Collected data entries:
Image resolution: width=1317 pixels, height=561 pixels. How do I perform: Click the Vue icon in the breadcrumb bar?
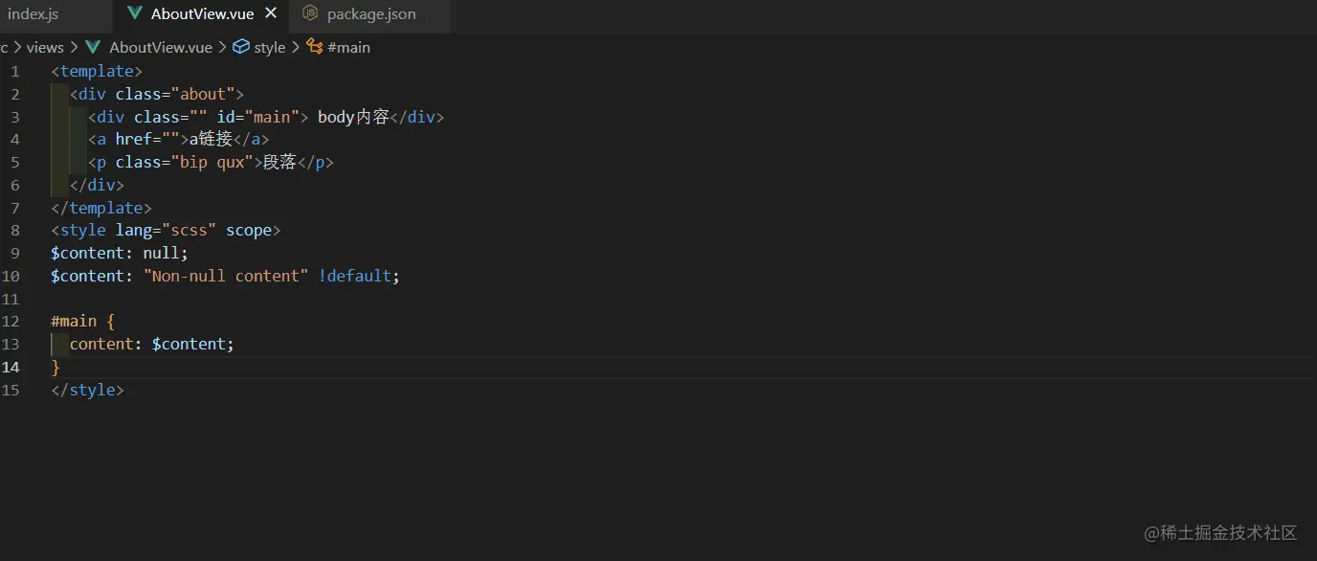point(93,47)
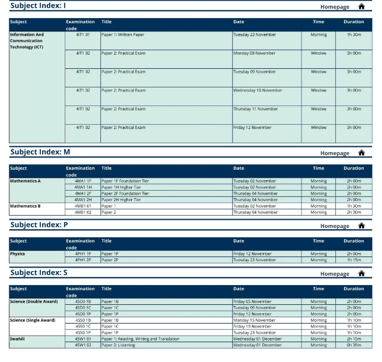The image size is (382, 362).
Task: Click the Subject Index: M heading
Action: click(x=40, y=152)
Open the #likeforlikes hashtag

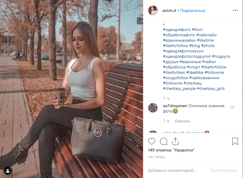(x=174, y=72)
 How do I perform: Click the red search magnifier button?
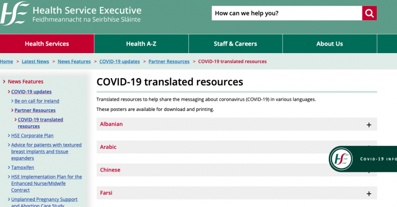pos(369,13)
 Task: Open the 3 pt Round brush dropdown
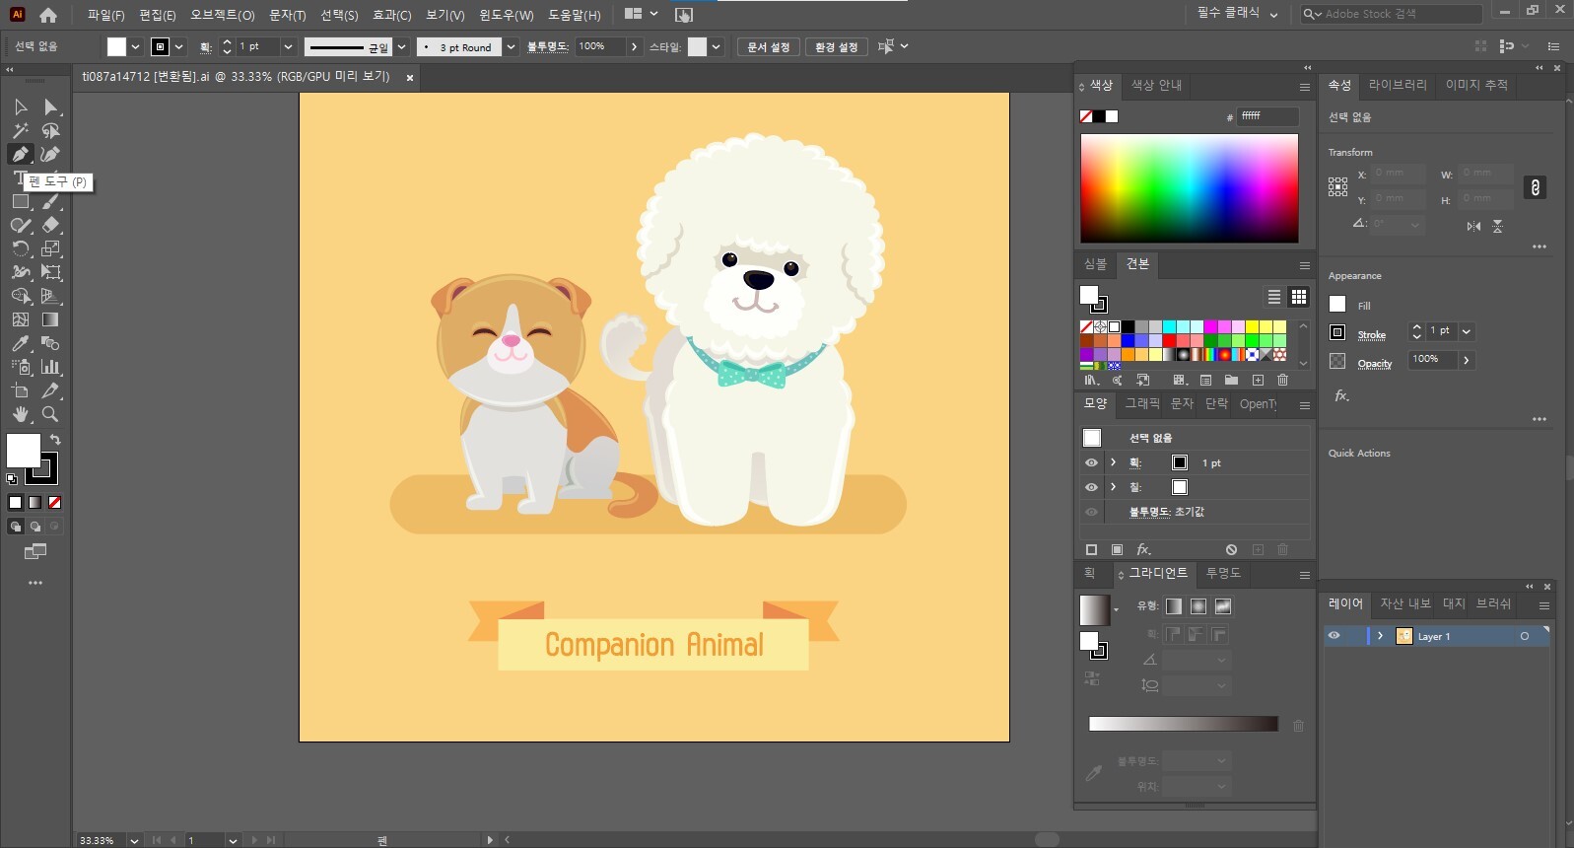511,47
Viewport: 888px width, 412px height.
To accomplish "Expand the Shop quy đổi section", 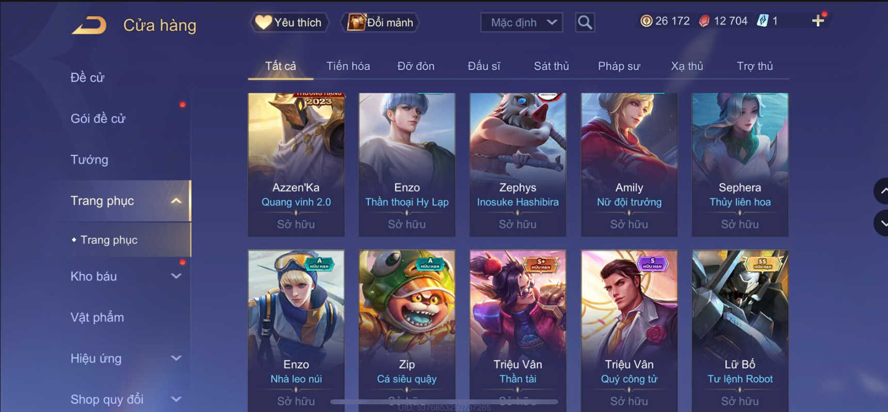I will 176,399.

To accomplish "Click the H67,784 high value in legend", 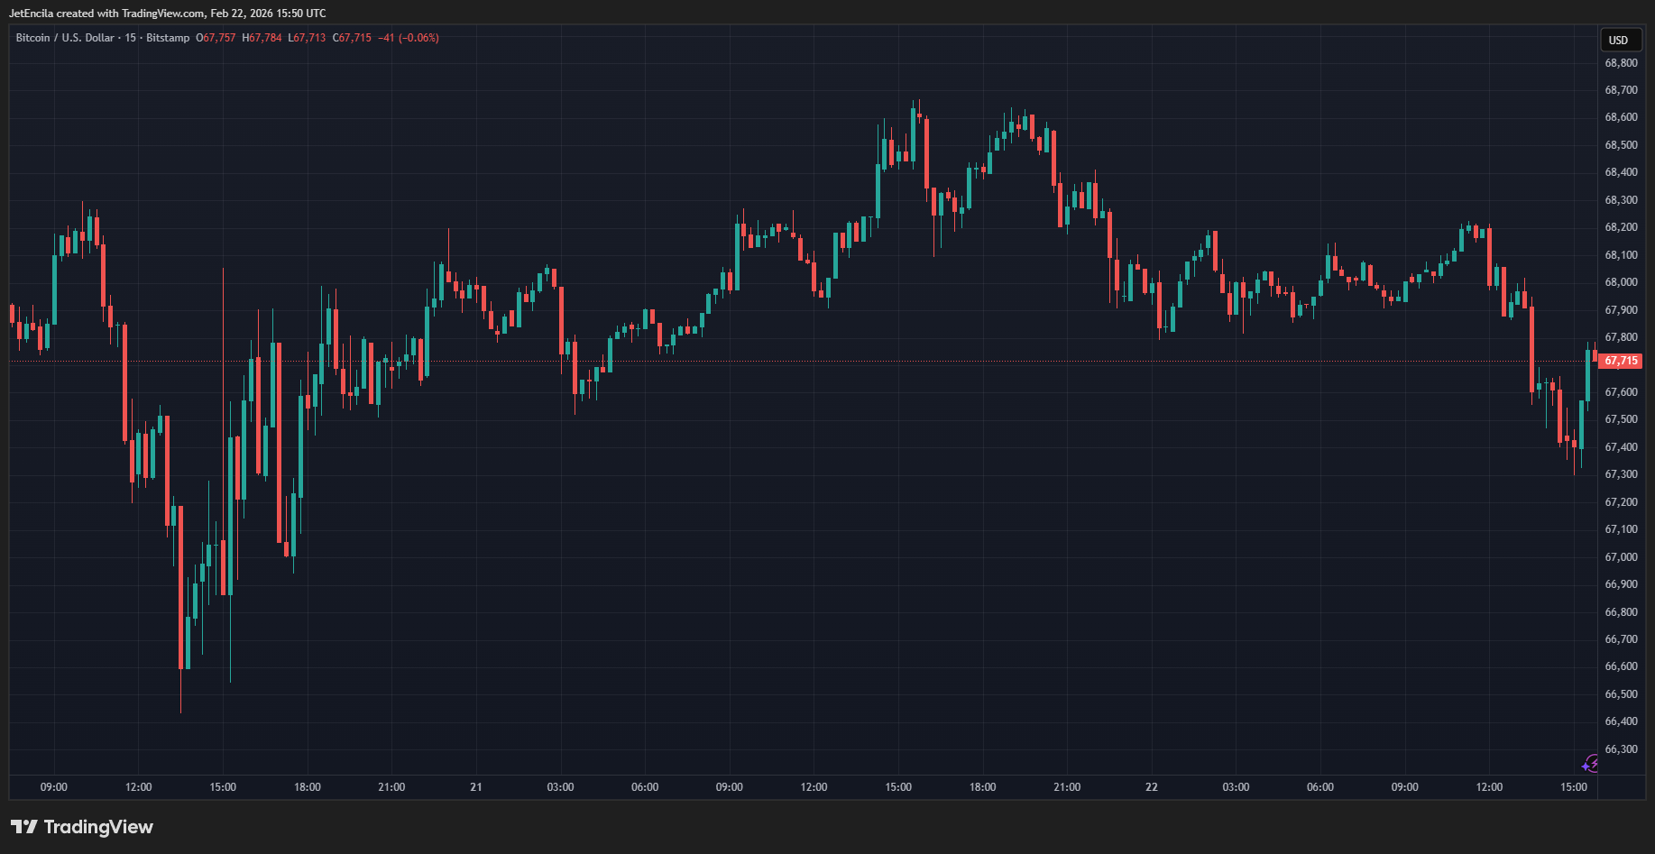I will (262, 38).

TASK REQUIREMENTS:
Repeat the lines exactly as they stand, from the opening line of the data through the line with "Viewport: 888px width, 412px height.". Pictures stay out of the copy.

REPLY:
Image resolution: width=1317 pixels, height=561 pixels. How do I perform: Click the Vue icon in the breadcrumb bar?
point(93,47)
The image size is (382, 362).
Task: Click the Subject Index: M heading
Action: click(x=40, y=152)
Open the #likeforlikes hashtag

(x=174, y=72)
 How do I perform: Click the red search magnifier button?
pos(369,13)
 Task: Open the 3 pt Round brush dropdown
511,47
Viewport: 888px width, 412px height.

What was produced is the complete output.